Textauszug -
····················

Die Konstellation wird dann in etwa wie folgt aufgebaut: Stellen wir uns mal vor, da ist das faschistische Nazideutschland auf der einen und auf der anderen Seite sind wir. Wollen wir uns dann, angesichts der drohenden faschistischen Gefahr, gegen den Feind wappnen und bis an die Zähne bewaffnen – oder wollen wir lieber freiwillig in den Faschismus übersiedeln?

Die Antwort kann in diesem Fall nur unbefriedigend sein. Denn selbstverständlich gibt es gute Gründe, sich in einer solchen Situation zu bewaffnen. Das Problem ist nur: Das ist nicht die Situation, vor der wir heute stehen. Die heutige Situation, in der nun auch die Debatte um Aufrüstung und eine Steigerung der Militärausgaben geführt wird, findet in einer konkreten historischen Situation statt. Und diese Situation hat sowohl einen Entstehungsprozess als auch einen weltpolitischen und global-ökonomischen Kontext, den fallenzulassen fatal wäre. Darum führt die abstrakte Frage „Wie hältst du’s mit dem Pazifismus?“ nicht weiter.

····················

Anforderung -
Schreibe den Textauszug zur Debatte um Aufrüstung und Pazifismus im Anschluss an seinen letzten Satz weiter. Die Auflistung ist hierfür ohne Belang.

[Gespeicherte Einträge]
····················

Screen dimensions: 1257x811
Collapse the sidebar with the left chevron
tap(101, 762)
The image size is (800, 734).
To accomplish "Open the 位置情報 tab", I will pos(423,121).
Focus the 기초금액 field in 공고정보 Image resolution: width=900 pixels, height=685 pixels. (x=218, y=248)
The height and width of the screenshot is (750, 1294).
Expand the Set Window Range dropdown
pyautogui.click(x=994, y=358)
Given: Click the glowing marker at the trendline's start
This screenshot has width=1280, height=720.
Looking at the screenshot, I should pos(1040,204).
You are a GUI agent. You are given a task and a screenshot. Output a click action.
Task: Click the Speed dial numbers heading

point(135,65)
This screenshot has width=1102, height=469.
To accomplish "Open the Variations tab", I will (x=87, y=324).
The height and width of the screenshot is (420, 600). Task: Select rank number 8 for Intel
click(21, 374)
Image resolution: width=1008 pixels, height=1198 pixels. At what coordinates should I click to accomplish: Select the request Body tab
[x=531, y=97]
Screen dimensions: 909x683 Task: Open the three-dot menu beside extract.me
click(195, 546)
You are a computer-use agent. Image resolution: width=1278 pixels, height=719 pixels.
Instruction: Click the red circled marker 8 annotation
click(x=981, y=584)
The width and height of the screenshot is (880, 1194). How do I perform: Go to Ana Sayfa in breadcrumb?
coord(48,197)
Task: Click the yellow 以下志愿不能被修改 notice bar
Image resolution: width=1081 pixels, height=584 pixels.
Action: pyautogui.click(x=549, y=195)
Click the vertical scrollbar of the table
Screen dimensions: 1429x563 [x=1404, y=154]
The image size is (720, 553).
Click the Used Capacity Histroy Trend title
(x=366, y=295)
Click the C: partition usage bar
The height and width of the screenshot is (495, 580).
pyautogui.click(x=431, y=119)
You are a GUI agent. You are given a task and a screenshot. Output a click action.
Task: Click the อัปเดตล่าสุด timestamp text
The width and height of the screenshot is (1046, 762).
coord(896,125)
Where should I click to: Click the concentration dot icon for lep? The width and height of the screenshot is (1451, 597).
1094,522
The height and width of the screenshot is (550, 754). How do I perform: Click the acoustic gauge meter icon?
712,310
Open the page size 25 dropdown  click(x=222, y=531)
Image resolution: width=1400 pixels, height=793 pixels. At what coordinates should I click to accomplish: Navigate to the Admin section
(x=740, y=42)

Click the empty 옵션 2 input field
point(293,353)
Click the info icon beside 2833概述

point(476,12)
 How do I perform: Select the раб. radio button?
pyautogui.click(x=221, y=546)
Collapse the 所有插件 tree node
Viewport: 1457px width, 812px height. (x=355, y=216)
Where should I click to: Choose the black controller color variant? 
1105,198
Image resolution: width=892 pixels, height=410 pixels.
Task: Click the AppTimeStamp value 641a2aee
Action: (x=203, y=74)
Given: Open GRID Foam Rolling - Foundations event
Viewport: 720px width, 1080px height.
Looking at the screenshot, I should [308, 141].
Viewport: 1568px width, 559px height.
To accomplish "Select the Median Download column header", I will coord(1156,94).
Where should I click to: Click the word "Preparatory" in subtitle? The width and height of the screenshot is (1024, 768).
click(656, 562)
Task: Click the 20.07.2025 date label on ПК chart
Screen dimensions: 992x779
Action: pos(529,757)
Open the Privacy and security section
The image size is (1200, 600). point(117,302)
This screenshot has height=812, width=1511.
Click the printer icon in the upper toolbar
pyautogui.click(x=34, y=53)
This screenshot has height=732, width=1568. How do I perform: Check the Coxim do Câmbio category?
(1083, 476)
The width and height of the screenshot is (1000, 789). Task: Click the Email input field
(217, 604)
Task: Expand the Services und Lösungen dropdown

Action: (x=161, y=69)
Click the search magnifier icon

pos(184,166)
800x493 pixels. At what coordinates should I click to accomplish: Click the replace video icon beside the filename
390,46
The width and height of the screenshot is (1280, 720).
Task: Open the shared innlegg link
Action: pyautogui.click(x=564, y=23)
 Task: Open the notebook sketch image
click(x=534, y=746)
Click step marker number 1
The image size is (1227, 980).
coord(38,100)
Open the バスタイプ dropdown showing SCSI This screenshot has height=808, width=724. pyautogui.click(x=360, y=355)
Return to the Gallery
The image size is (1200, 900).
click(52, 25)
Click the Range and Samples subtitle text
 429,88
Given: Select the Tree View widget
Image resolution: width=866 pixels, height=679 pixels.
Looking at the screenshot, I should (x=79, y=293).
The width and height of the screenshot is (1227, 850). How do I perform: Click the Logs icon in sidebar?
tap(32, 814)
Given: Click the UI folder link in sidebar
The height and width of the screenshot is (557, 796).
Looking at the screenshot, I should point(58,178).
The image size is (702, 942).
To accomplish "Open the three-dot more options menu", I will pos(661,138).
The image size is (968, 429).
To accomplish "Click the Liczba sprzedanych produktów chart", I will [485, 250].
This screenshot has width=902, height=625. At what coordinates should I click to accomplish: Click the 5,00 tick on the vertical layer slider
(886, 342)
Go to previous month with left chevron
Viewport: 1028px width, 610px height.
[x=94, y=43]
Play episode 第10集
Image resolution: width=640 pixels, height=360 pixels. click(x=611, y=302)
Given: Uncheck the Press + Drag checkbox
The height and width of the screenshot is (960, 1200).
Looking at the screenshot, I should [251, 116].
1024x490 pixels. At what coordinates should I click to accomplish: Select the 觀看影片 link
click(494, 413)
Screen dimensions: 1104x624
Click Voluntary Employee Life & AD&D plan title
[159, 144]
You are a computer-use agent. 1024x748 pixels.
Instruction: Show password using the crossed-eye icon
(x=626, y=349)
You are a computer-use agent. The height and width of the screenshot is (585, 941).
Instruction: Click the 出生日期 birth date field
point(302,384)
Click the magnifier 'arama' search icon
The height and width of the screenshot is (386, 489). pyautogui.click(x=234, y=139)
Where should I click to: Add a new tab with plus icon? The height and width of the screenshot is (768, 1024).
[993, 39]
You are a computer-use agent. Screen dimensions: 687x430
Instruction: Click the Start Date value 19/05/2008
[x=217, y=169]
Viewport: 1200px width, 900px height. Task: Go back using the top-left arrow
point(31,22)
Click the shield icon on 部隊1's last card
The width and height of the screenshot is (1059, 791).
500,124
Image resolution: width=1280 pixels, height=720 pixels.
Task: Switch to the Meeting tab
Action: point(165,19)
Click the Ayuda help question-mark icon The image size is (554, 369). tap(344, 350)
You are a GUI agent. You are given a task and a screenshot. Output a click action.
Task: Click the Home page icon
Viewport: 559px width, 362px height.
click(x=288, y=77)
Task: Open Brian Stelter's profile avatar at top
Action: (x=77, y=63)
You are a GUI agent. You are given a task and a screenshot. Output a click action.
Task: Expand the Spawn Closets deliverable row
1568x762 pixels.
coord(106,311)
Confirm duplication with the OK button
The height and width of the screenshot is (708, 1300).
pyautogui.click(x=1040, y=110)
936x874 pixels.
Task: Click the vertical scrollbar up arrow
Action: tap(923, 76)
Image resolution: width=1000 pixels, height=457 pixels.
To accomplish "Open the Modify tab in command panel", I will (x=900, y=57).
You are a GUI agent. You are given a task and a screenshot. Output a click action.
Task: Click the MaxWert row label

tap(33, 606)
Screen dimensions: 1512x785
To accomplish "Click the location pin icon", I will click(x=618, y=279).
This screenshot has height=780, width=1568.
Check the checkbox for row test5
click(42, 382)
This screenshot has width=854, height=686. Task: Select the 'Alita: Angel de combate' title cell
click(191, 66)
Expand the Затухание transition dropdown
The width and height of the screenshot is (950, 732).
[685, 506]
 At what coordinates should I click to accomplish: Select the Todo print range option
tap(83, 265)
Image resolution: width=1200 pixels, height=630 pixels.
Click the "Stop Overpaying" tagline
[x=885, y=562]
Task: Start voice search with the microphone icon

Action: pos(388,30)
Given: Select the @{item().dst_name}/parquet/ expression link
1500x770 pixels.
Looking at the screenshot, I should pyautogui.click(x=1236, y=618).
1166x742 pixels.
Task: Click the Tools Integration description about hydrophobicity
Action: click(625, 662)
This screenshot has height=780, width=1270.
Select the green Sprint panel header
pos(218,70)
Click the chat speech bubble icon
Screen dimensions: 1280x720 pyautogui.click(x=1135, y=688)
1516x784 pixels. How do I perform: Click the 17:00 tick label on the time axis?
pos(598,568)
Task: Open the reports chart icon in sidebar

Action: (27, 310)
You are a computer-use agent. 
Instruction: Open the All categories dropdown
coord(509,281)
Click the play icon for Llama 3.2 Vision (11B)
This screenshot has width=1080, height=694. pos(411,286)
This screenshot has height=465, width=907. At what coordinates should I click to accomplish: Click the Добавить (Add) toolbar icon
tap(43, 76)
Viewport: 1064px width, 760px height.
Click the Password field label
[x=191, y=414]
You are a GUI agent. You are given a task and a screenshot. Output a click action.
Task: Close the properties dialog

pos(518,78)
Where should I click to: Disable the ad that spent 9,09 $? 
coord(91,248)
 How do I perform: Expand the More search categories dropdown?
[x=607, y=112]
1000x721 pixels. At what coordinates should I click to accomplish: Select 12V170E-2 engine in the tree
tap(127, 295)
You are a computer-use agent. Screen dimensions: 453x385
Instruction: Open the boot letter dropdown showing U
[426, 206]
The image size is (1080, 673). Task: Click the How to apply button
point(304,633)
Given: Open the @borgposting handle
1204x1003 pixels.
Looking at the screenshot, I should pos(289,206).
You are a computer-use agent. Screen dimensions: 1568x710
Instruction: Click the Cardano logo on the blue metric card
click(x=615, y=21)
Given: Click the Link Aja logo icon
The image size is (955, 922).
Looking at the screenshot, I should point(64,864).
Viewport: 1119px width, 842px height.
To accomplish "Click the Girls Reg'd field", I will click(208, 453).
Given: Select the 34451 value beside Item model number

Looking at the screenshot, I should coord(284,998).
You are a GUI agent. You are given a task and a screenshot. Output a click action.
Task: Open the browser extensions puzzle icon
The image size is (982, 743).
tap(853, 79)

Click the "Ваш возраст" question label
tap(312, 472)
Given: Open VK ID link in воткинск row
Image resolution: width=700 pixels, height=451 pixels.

····················

Ergebnis -
Bewegungspolitischer Rückblick

In der Internationalismus- und Friedensbewegung in den 1970er und 1980er-Jahren wurde die Diskussion um den Pazifismus ebenfalls sehr ausgiebig geführt. Damals war die Position der linken, kapitalismuskritischen Kräfte oftmals ebenfalls mit einer Verschiebung der Fragestellung verbunden. 

Die bevorzugte Antwort war dann meist: „Wir sind gegen Angriffskriege. Wir sind Anti-Militarist:innen“. Gegen Angriffskriege zu sein machte deutlich, dass Krieg als Mittel zur Konfliktlösung keine gute Idee ist. Dass es aber durchaus gute Gründe gibt, sich in der einen oder der anderen Situation gegen einen Angriff von Außen zu verteidigen. Diesen Umstand als etwas qualitativ anderes einzustufen als die Vorbereitung eines Angriffskrieges ist klug und lenkt den Schwerpunkt der Diskussion hin zu der konkreten politischen Situation und weg von allgemeinen, moralischen Fragestellungen.

Sich gegen Krieg und Herrschaft zu wehren, konnte in dieser Perspektive durchaus legitim sein. Das schloss dann auch durchaus Kampagnen ein, bei denen Widerstandskämpfe etwa in lateinamerikanischen Ländern unterstützt wurden. Ein bekanntes, fast schon klischeehaftes Beispiel dafür war die Kampagne „Waffen für Nicaragua“. Das muss man im Nachhinein nicht mehr alles gut finden – aber es macht deutlich, wo eine Grenzen zwischen „Pazifismus“ und „Antimilitarismus“ verlaufen könnte.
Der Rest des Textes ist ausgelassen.